Two good friends are sitting on the bank of the Danube river, where after an evening of fishing they are surprised by a strange creature.
The supernatural being tells the men that she has an offer to make them, and that if either one of them refuses her, they will both be killed.
“You have two choices,” asserts the nymph.
“I will give one of you 1 million dinars, and the other 10 million dinars, but you won’t know who will get how much until tomorrow morning when you wake up. You also cannot share your winnings. On the other hand, I will spare both your lives, but the price you must pay is that I will gouge out from each of you a single eye. You will live the rest of your lives half blind.
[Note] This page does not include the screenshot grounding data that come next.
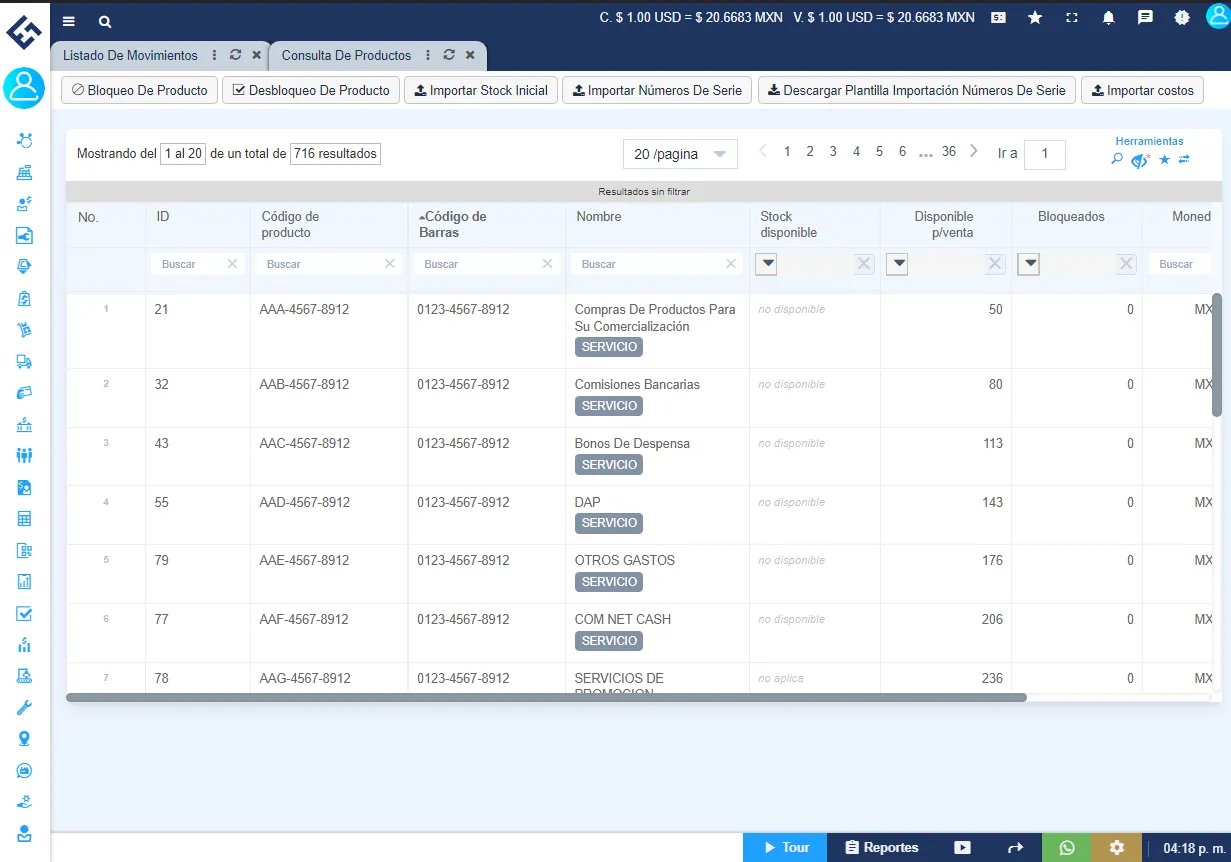
Task: Open the chat messages icon in the header
Action: (1145, 17)
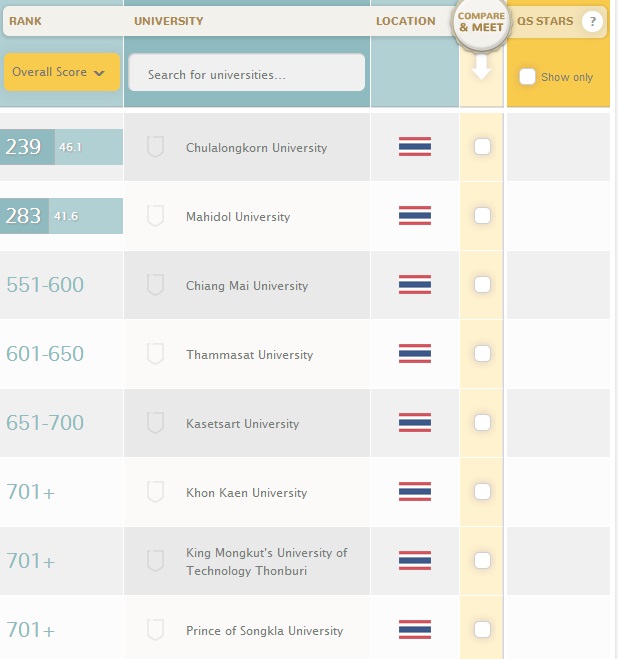Click the white down arrow under Compare & Meet
The image size is (618, 659).
coord(482,69)
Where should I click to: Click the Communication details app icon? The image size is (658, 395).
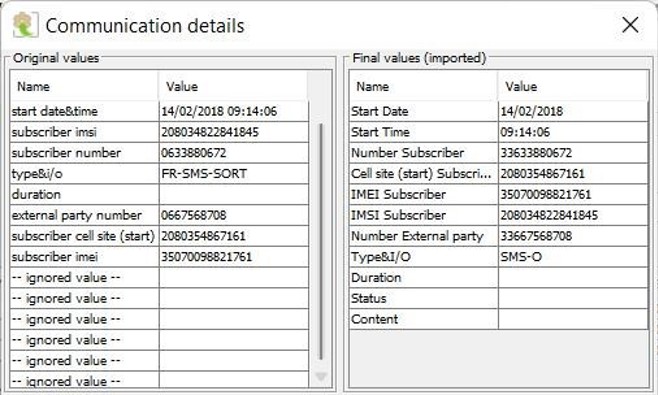tap(25, 25)
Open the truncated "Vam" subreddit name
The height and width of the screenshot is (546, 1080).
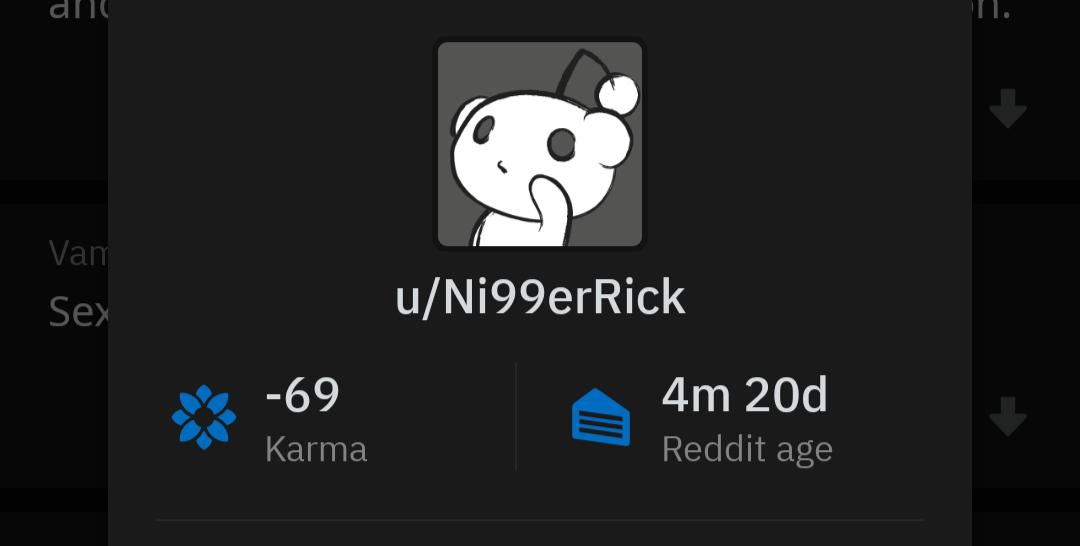pos(78,253)
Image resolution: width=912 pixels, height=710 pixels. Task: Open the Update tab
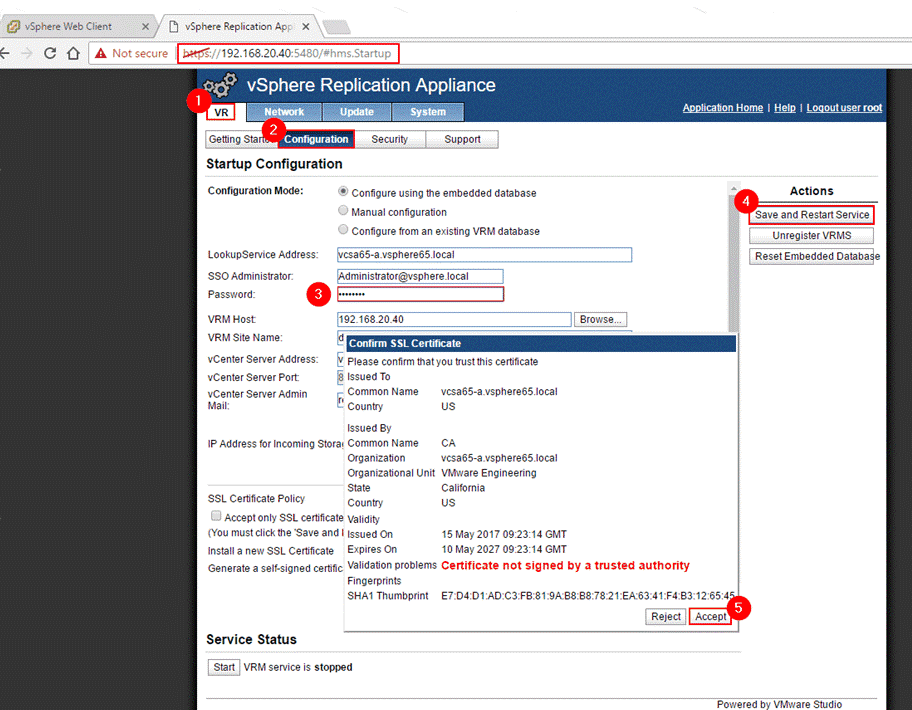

You must choose together, at the same time, and you may not run away or else you will both die.”
The two men, who were born and raised in the same Selo, and who have been friends for as long as they can remember, turn to each other and sigh. Of course, they have only one option. They choose to have their eyes gouged out.
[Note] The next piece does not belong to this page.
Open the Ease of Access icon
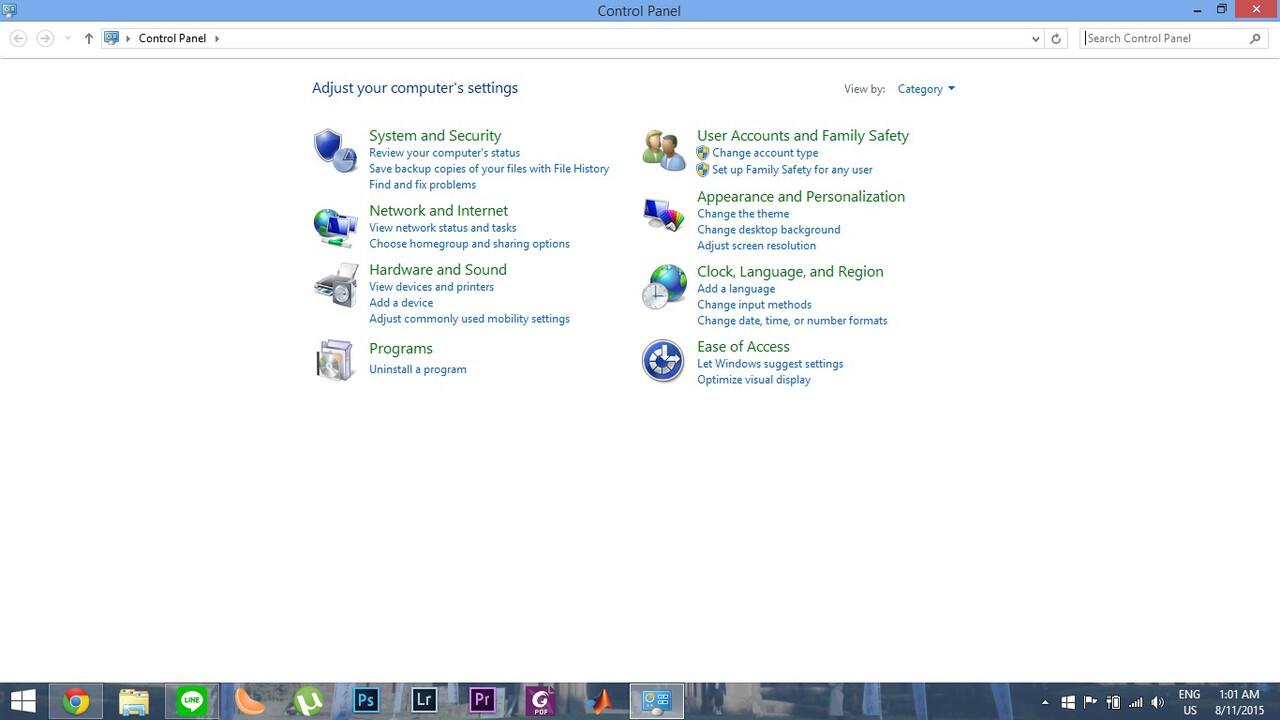This screenshot has height=720, width=1280. pyautogui.click(x=663, y=361)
The nymph obliges, but at the last minute decides that one eye each is not enough, and both men spend the rest of their lives totally blind.
This short parable reveals a common ethic that tends to emerge in small-scale agricultural societies:
“We’re all pretty much doing the same thing. I farm sheep. You grow cabbages. There’s nothing you can do that I can’t do. Where did you get your extra money? If you have gold that I don’t know about, then where did you steal it from so I can get some too?”
I suppose that if you are not comfortable when the people around you succeed, you may as well already be blind.
But that’s just my two Kunas. Frankly, I think my grandfather made this one up.